NJ Transit Board Advances Resilience and Improved Infrastructure

The New Jersey Transit (NJ Transit) Board of Directors has approved contracts that will advance the rehabilitation of a rail tunnel that will be key to restoring service in Sussex County, as well as early work on a proposed resilience aimed at keeping rail cars dry during extreme weather events. .

The two contracts represent a combined investment of $38.4 million. Union Paving was awarded a $6.1 million contract for the first phase of construction of Delco’s Lead Storage and Inspection Facility Project and County Yard Improvement Project. Schiavone Construction Co., LLC has been awarded a $32.4 million contract for the final design, construction and commissioning of the Roseville Tunnel Rehabilitation Project.

Roseville Tunnel

The tunnel is described by NJ Transit as a crucial element in its plans to restore rail service in Sussex County from Port Morris to a proposed new station in Andover as part of the Lackawanna Cutoff Restoration Project, which will see also the replacement of about seven miles. of track.

“It has long been NJ Transit’s promise to the people of Sussex County to restore service along the Lackawanna Cut,” said Diane Gutierrez-Scaccetti, New Jersey Department of Transportation Commissioner and NJ Transit President.

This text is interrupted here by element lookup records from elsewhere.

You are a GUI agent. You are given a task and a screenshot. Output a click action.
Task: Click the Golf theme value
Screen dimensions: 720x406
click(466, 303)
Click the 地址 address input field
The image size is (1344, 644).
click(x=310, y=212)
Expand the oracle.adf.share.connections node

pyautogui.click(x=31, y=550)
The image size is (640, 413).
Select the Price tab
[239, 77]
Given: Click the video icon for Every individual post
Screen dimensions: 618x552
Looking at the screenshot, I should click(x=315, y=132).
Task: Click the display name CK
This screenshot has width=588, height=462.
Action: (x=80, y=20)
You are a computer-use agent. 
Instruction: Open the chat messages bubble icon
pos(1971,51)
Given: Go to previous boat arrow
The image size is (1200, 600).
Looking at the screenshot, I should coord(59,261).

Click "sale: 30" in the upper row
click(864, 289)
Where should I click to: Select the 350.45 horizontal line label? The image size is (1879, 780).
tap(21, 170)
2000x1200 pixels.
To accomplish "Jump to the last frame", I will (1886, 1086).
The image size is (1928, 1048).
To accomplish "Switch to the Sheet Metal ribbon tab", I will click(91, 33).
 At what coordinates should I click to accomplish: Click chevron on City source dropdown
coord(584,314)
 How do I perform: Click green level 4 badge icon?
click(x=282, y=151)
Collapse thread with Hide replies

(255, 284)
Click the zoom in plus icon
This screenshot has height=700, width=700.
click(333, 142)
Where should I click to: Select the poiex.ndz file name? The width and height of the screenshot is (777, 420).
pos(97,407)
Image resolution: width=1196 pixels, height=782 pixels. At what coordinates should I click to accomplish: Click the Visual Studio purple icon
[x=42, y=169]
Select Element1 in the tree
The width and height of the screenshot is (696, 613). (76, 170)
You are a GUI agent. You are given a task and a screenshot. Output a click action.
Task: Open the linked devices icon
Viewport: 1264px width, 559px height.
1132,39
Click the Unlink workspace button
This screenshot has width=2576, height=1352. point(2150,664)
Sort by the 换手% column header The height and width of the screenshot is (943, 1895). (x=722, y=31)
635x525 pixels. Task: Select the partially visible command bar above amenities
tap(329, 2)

Board. “The contract awarded for the Roseville Tunnel Rehabilitation demonstrates this administration’s commitment to turning words into actions and providing accessible transit options and services to customers across the state.”

The Lackawanna Cutoff was opened in December 1911 by the Delaware, Lackawanna and Western Railroad. Passenger trains ceased to use the route in the 1960s (before NJ Transit was established), but the line remained in use by the Conrail freight railroad until it was abandoned and the tracks were removed in 1984.

The Roseville Tunnel, which is a 1,000 foot long rock tunnel near Roseville Road and Byram Township, will be rehabilitated under the contract, including stabilization of rock slopes, construction of 8,000 feet of track bedding, drainage, lighting and communication improvements for the tunnel and replacement of two culverts and other related works.

“The contract awarded for the rehabilitation of the Roseville Tunnel demonstrates NJ Transit’s commitment to the residents of Sussex County in restoring rail service along the Lackawanna Cut,” said Kevin S. Corbett, President and CEO. from the management of NJ Transit. “As we strive to maximize equitable access to public transit throughout New Jersey, I am thrilled that we are advancing this important project in the northwest part of our state, where public transit options are more limited.

The Lackawanna Cut restoration project from Port Morris to Andover is expected to be completed by the end of 2026.

Delco Main Project

The Delco Lead project is one of the agency’s resiliency projects that will invest in the design and expansion of an area identified after Super Hurricane Sandy as an ideal location to protect railcars and equipment from weather events. extreme conditions, as well as to speed up their return to service.

The preliminary works contract for the Delco Lead project includes site preparation for the subsequent construction phase of the service yard, inspection facility, Delco Lead and the remaining elements of the yard improvement project County.

“NJ Transit is committed to providing reliable service to the thousands of customers who depend on it,” Commissioner Gutierrez-Scaccetti said. “This project provides the resiliency needed to ensure that reliability.”

The project, which NJ Transit says is strategically located along the Northeast Corridor, will be a storage area for NJ Transit railroad equipment in the event the Meadows Maintenance Complex in Kearny, NJ, and the yard at Morrisville, Penn., are being evacuated.

The four-mile-long County Yard and Delco Lead sits above the floodplain with relatively few adjacent trees, making it an ideal refuge for wagons and locomotives. The service and inspection facility will allow rail equipment to be inspected and returned to service following extreme weather conditions.

Corbett added: “As climate change has increased the frequency and intensity of weather events in our region, this project will mean better, more reliable and more resilient service for our customers. The Delco Lead project will improve service continuity by allowing us to quickly restore service even after the most severe weather impacts.

NJ Transit says the early action phase of the Delco Lead project is expected to be completed by late summer 2023.